Auditors have new rules to follow in auditing accounting estimates and in relying on the work of specialists to arrive at audit opinions.

The Public Company Accounting Oversight Board adopted a long-awaited new standard that replaces three prior standards to bolster the approach auditors must take when scrutinizing accounting estimates, including fair value. The standard directs auditors to focus on estimates with greater risk of material misstatement.

Prodding auditors to apply more professional skepticism, the standard will compel auditors to pay closer attention to the potential for management bias in establishing estimates. The new standard also gives auditors more explicit direction on auditing fair values of financial instruments that are based on information provided by third-party pricing sources.

“The new standard is risk-based and scalable,” said PCAOB Chairman William Duhnke in a statement to support adoption. “It neither prescribes detailed procedures for the auditor to perform nor the extent of those procedures in each circumstance. Rather, it requires that the auditor respond to assessed risks and provides direction for testing estimates based on those risks. The new standard builds on our existing risk assessment requirements and focuses the auditors’ efforts on those estimates with greater risk of material misstatement.”

Where auditors rely on other third-party specialists to form their audit opinions, the PCAOB also adopted amendments to existing standards to strengthen requirements. The amendments distinguish between specialists employed by the auditor compared with those provided by the company whose financial statements and internal controls over financial reporting are being audited.

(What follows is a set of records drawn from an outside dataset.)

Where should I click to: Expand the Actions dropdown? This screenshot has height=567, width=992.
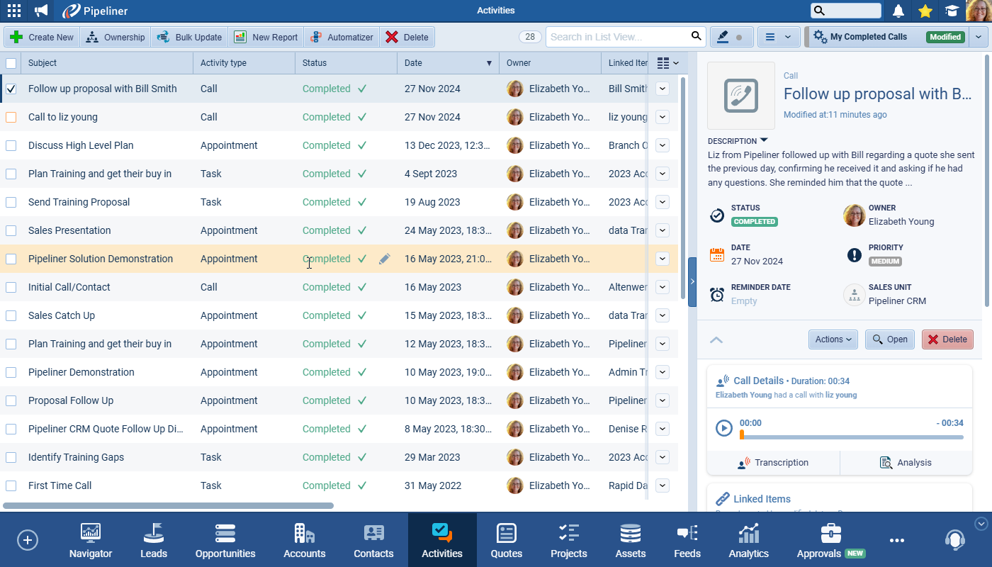point(833,339)
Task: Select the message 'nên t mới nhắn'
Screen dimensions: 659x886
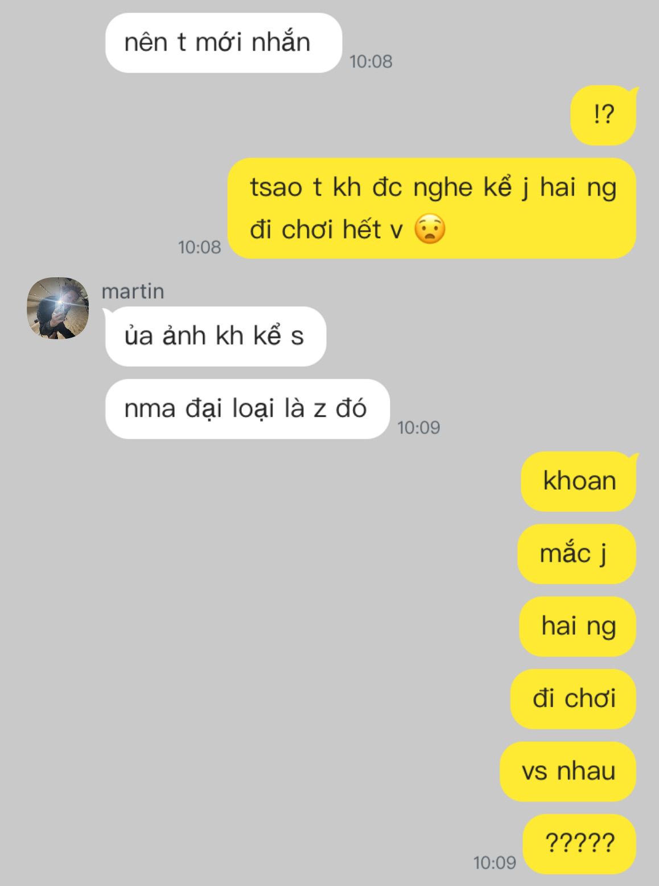Action: click(223, 43)
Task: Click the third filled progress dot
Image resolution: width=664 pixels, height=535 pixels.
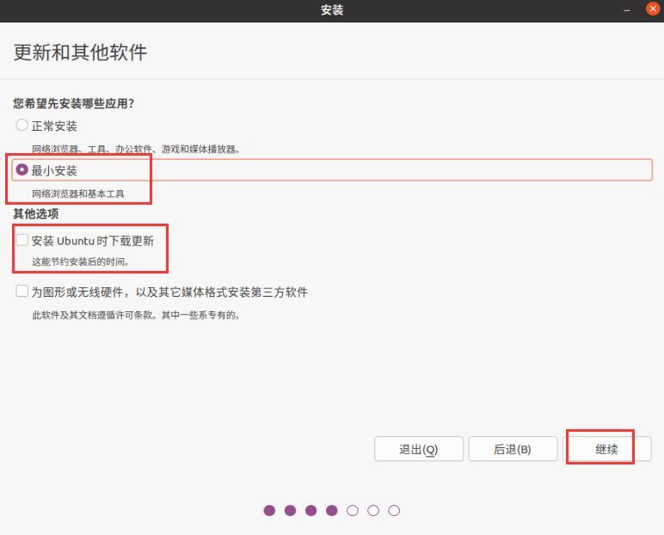Action: click(x=310, y=510)
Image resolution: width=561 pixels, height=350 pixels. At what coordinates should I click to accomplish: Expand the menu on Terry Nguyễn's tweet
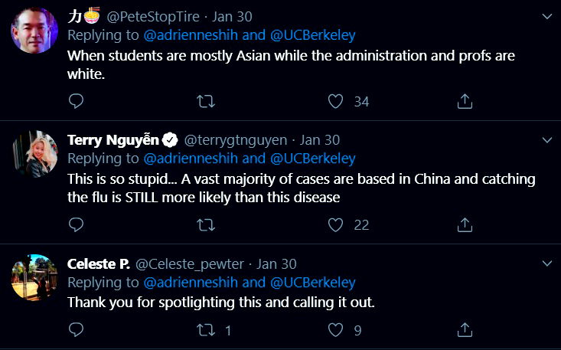(x=546, y=140)
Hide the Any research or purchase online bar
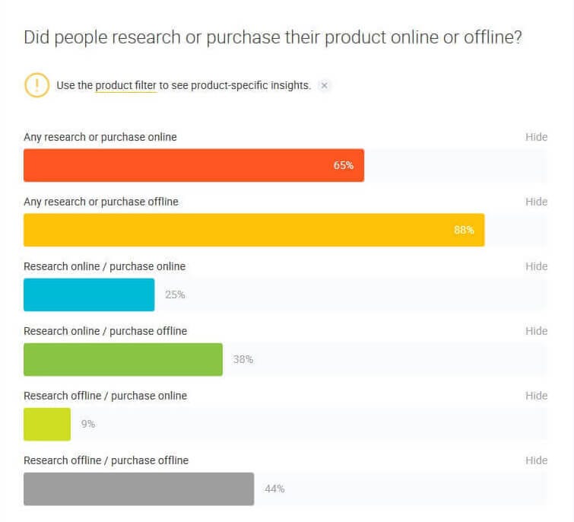 [536, 137]
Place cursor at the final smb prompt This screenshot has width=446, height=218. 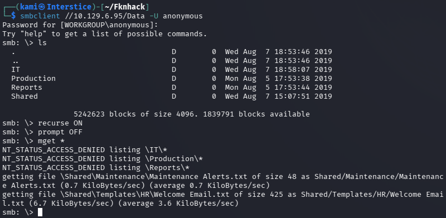pyautogui.click(x=40, y=212)
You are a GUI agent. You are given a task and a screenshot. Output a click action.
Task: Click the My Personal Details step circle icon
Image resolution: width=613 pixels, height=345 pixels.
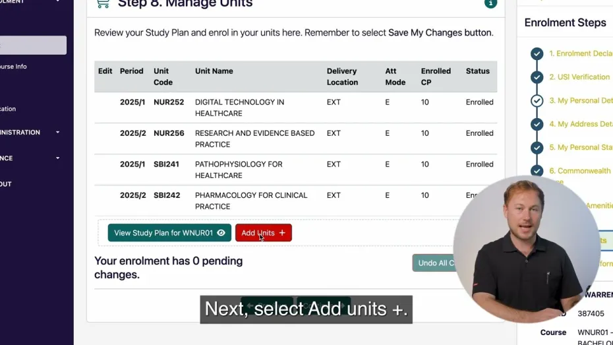coord(537,101)
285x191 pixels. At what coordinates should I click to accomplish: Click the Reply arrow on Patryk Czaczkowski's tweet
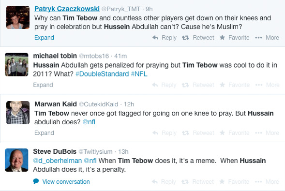(x=165, y=38)
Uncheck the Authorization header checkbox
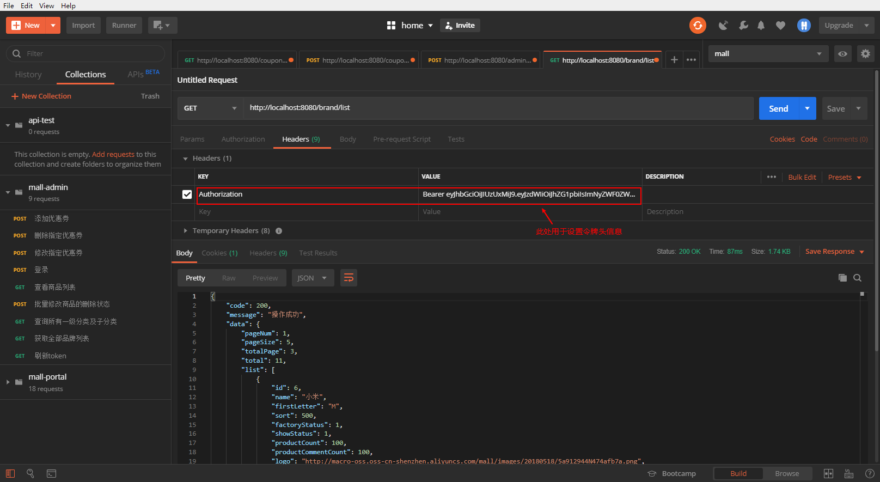 187,194
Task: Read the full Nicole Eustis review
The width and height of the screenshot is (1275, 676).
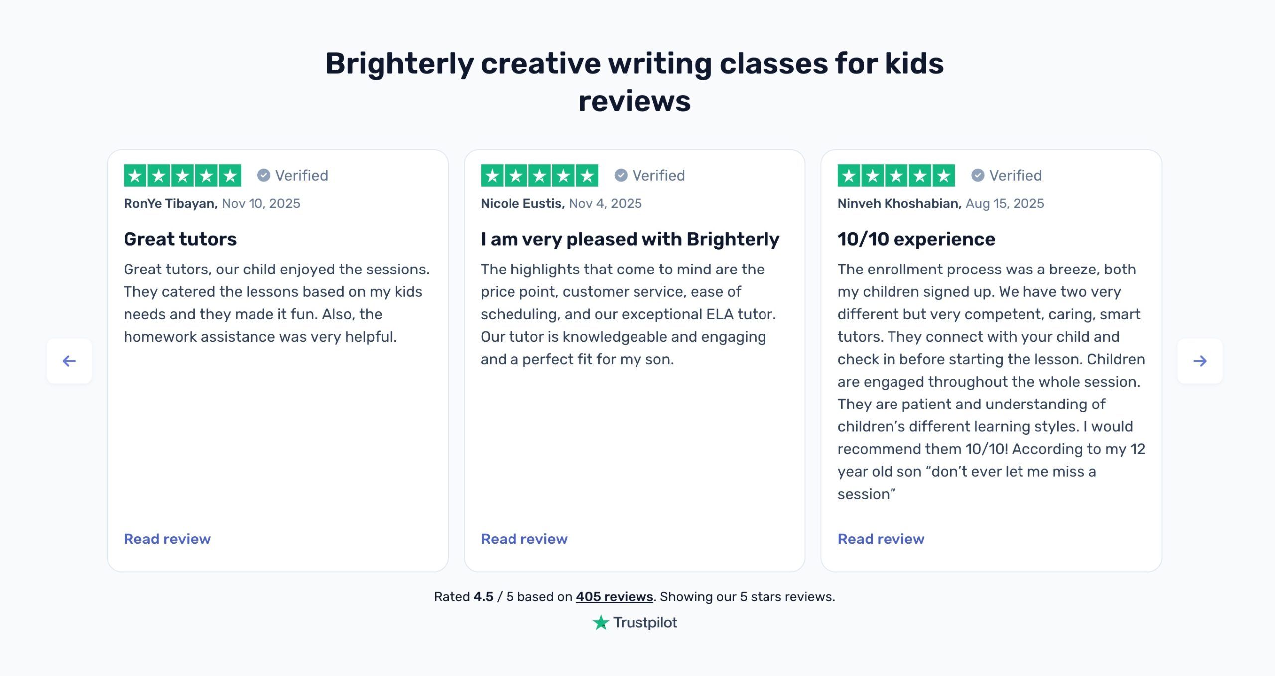Action: [523, 539]
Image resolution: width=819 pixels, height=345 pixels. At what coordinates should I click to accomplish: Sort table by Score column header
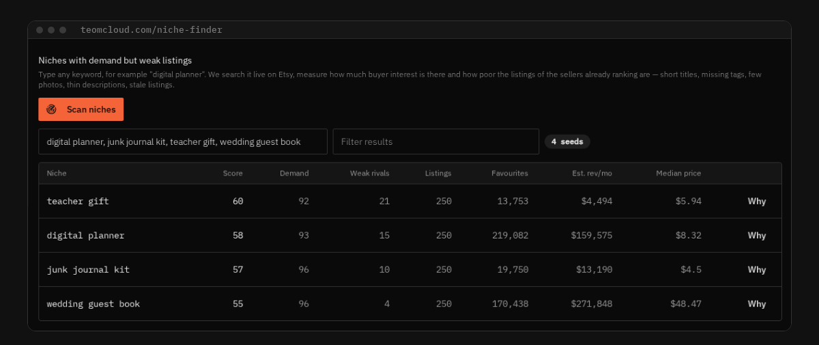pos(233,174)
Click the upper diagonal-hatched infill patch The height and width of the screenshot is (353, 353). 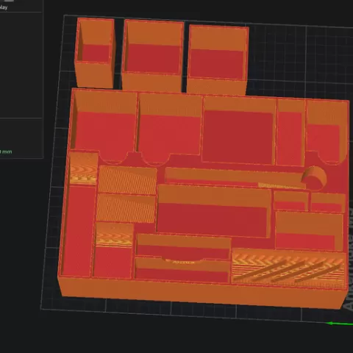pos(127,180)
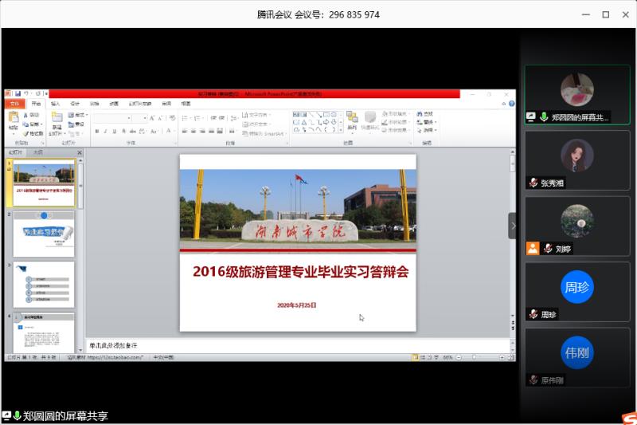Click the Quick Styles icon
The height and width of the screenshot is (425, 637).
pos(370,119)
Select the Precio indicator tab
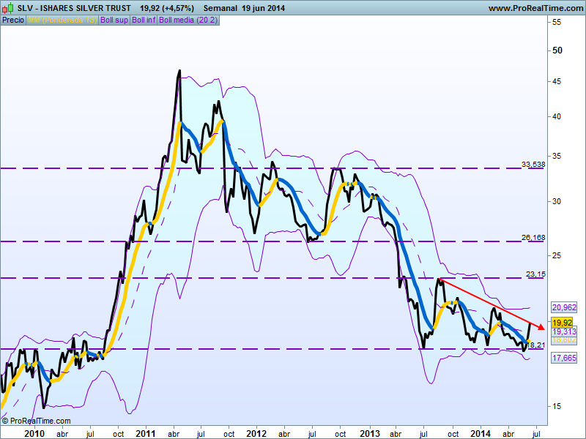 point(12,20)
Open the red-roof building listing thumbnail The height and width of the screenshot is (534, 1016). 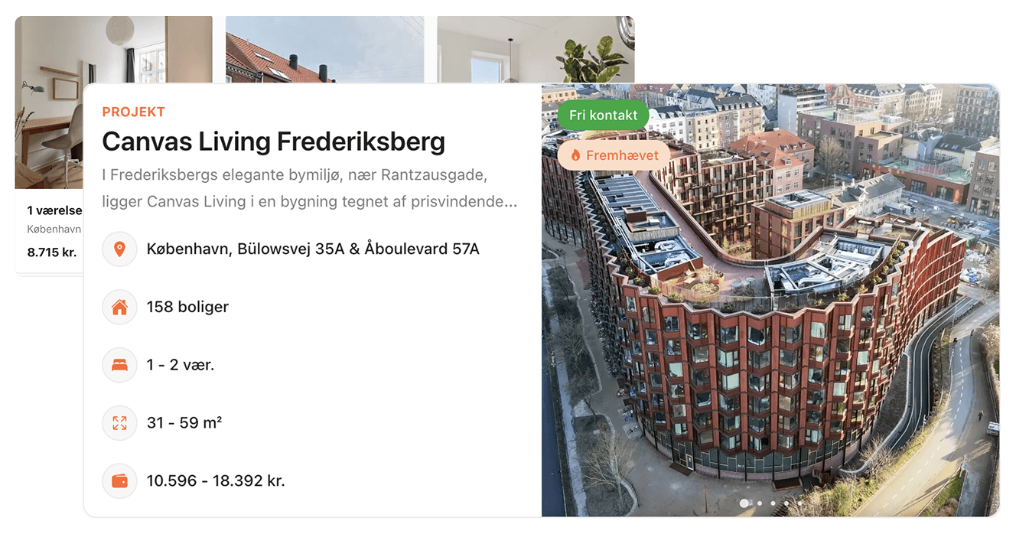pos(324,50)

Both areas, particularly auditing accounting estimates, have commonly cropped up as trouble spots during PCAOB inspections of audit firms over the past several years. The board began exploring new rules in those areas as early as 2014.

The Securities and Exchange Commission must approve both rules before they can become effective. Both are scheduled to take effect for audits of financial statements for fiscal years ending on or after Dec. 15, 2020.

The SEC recently approved the 2019 budget of the PCAOB at $273.7 million, of which $228.5 million will be assessed to public companies. The remaining $34.4 will be assessed to broker-dealers, whose audits the PCAOB also oversees.